Split dose versus single bolus gadolinium administration in ecv calculation at 3 tesla cmr

Diffuse myocardial fibrosis may be quantified with cardiovascular magnetic resonance (CMR) by calculating extra-cellular volume (ECV) from native and post-contrast T1 values. Previous studies have used either infusion or single bolus contrast administration. In clinical practice however split dose contrast injection is used as part of a stress/rest protocol in stress perfusion studies. The effects of using such an injection regime on ECV calculation is unknown.

This study aimed to assess the effects of split dose versus single bolus contrast administration on ECV calculation.

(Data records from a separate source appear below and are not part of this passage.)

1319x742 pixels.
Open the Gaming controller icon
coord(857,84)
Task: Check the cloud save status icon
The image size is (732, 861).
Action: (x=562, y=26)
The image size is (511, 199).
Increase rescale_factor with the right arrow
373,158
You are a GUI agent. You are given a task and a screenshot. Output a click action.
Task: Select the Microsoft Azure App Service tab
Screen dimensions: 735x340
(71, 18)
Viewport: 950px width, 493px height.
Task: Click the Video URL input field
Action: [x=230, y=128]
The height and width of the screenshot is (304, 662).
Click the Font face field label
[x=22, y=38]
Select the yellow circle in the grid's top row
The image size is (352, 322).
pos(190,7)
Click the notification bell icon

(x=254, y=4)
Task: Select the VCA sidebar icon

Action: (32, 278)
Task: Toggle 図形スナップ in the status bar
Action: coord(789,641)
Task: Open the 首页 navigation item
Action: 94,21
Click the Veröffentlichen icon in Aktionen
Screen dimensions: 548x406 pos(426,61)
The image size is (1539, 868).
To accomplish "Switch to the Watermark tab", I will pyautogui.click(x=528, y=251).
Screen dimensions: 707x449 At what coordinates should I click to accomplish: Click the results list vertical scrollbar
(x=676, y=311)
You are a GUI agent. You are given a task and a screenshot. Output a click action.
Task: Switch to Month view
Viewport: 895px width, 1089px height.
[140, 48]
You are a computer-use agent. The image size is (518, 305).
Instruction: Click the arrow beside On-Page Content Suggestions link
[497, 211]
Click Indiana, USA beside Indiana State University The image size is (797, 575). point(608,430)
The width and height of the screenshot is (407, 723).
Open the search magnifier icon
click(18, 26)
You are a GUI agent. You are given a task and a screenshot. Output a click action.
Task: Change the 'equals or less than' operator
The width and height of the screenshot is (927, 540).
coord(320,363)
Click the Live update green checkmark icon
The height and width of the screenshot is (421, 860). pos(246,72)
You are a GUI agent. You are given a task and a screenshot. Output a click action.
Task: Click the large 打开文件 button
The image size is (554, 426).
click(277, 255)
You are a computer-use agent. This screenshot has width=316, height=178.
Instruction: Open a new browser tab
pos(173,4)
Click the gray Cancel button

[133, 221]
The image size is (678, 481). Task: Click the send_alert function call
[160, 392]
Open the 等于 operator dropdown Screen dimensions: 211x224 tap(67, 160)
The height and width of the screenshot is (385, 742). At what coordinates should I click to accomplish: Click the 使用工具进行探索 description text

Ten healthy volunteers were studied on a 3.0 Tesla (Philips Achieva TX) MR system and underwent three separate CMR studies over a mean of 30 days. In one study, contrast was administered as a single bolus (Gadovist 0.15mmol/kg). In two further CMR studies, contrast was given in two boluses (0.075mmol/kg per bolus) as part of an adenosine stress/rest perfusion protocol, separated by 12 minutes. T1 maps were acquired pre contrast and 15 minutes following the single bolus or second contrast injection. T1 measurements were made in the inter-ventricular septum. Means and standard deviations were compared between MOLLI T1 estimates and ECV calculated.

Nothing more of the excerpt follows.